青みを帯びていく赤い夕日の中に手を伸ばした。
◇
「…ぇ、ねえってば。次蒼くんの番だよ!さあ引いてくれ」
「あぁ、悪い」
「ほんとやで〜!もう待ちすぎてじいさんになってしまいそうやわ」
「ア〜はいはい。大変申し訳ございませんでした」
ゴーグルを頭につけた緑髪の中性的な人物からカードを引く。思わず舌打ちが出そうな柄のカードが出た。
「あっがり〜!やっぱりボクの計算通りだったね。
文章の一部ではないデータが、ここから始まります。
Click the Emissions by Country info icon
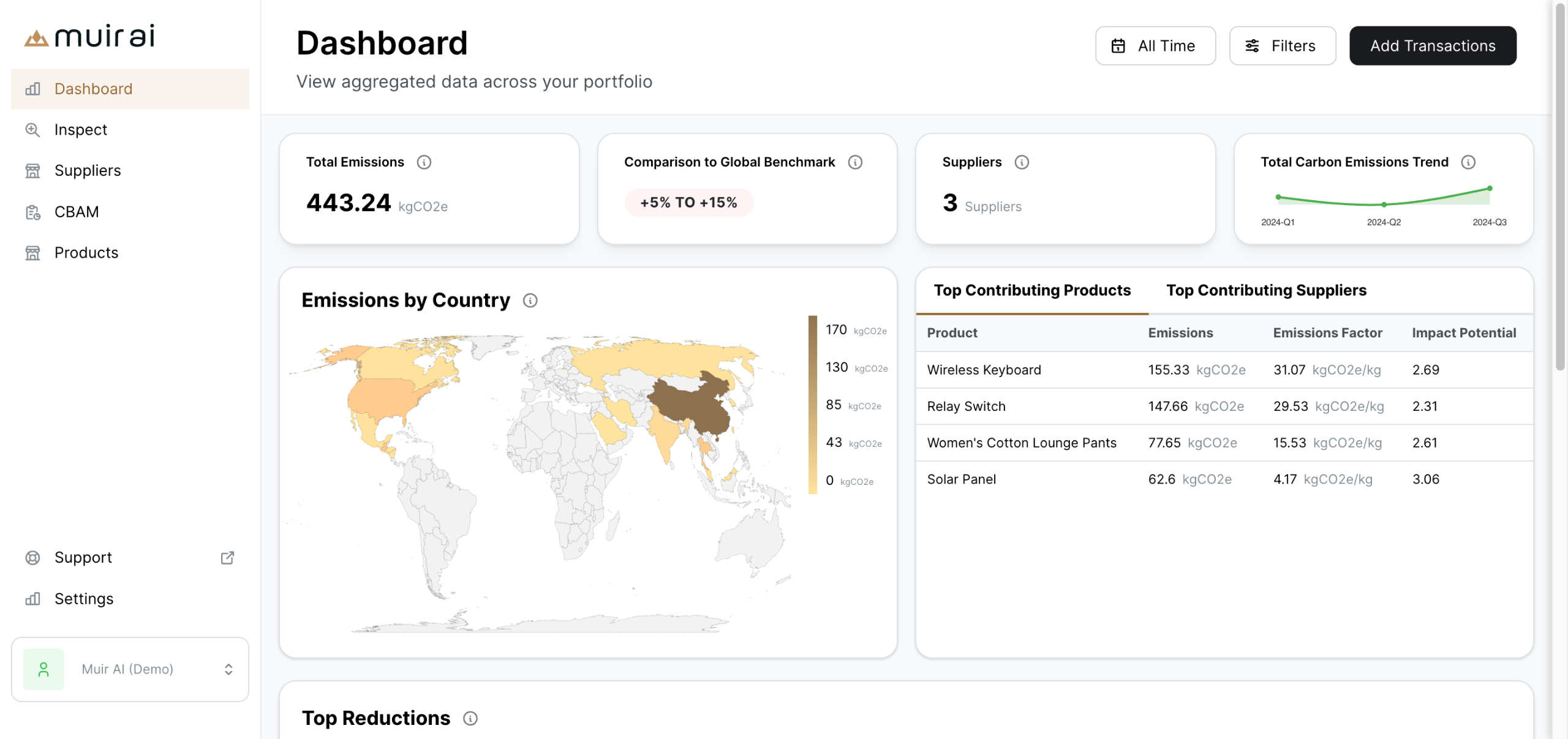Screen dimensions: 1568x739 pyautogui.click(x=530, y=301)
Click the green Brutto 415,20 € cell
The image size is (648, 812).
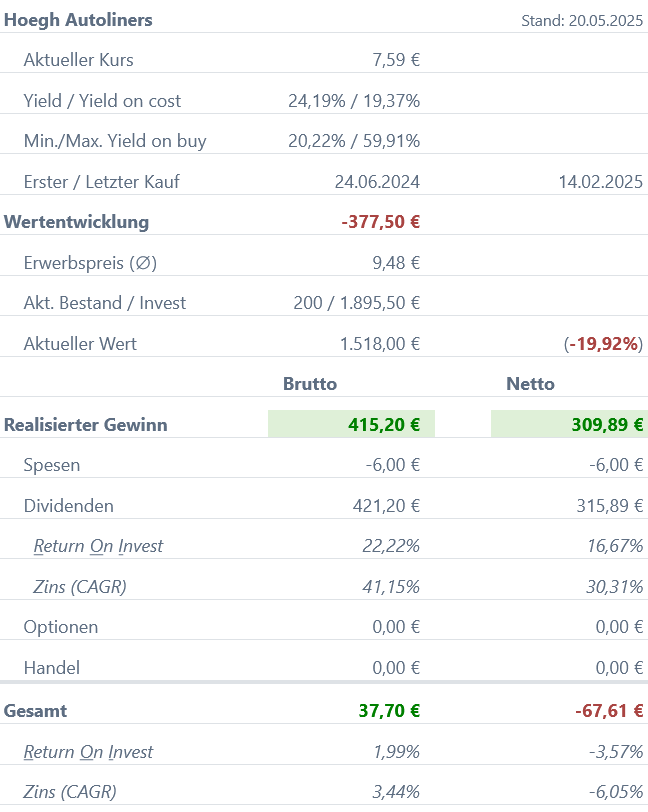[x=351, y=424]
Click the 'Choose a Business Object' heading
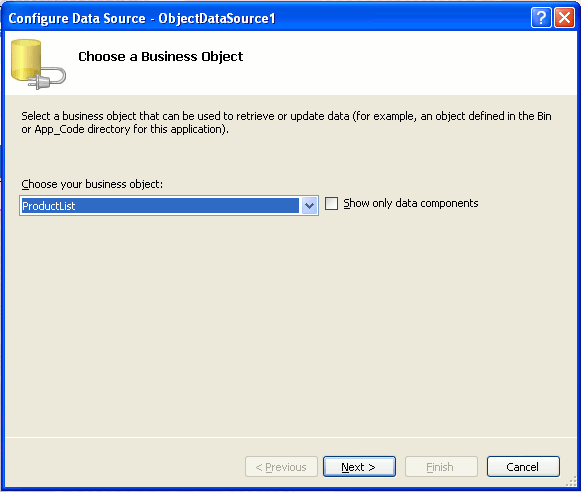 click(160, 57)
もっと楽しませてほしかったよ」
このゲームはポーカーフェイスが大事だということを思い出して顔を引き締めた。これでカードが2枚になったが、今引いたのをどうにか次の人に引かせたい。隣にいる金髪に帽子がのった体格が大きい男にカードを向ける。
「ん」
「むーん…どないしよう〜。こうなったらもう直感で選ぶで!えいっ、こっちや!」
引かせたいのと逆のカードが引かれた。金髪の男の声が部屋に響き渡る。
「よっしゃあ〜!あがりや!」
「チッ…」
自分が放り投げたジョーカーがガラステーブルの上に滑りながら着地する。
「今日の差し入れのおやつ、君の分までボクとダンくんで二等分していただくよ!」
「そういう約束だったからな。仕方ねぇ」
「わーい!差し入れなんやろうな〜」
ごそごそと差し入れを漁って盛り上がるダンとミドリの声をよそに、ソファに仰け反りかえって背後の夕日に染まった窓の外を眺める。
思い出せば小さい頃もよくババ抜きで負けたっけ。賭けていたおやつを食べられなくて落ち込んで先生の服を涙と鼻水で汚したな。先生は困ったように笑いながら、結局見かねてこっそりお菓子を買って来てくれたんだった。
先生、お元気ですか。
昔の俺からは想像もできないでしょうが、今、アイドルをしています。
正直向いてないと感じる時があってやめようかと考えていましたが、先生が隣にいたらあの時のように背中を押してくれるだろう、そう思ってもう少し頑張ってみることにしました。
今度は俺がたくさんのお菓子を持って先生の元に会いに行きます。
その時まで、どうかお体にお気をつけて。